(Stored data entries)

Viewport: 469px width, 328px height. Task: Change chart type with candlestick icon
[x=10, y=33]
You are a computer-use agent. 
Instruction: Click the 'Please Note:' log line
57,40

= Your instructions =
Once you have read the data above, print all of it again exactly.

= Response to this task =
Viewport: 469px width, 328px height. Task: Change chart type with candlestick icon
[x=10, y=33]
You are a computer-use agent. 
Instruction: Click the 'Please Note:' log line
57,40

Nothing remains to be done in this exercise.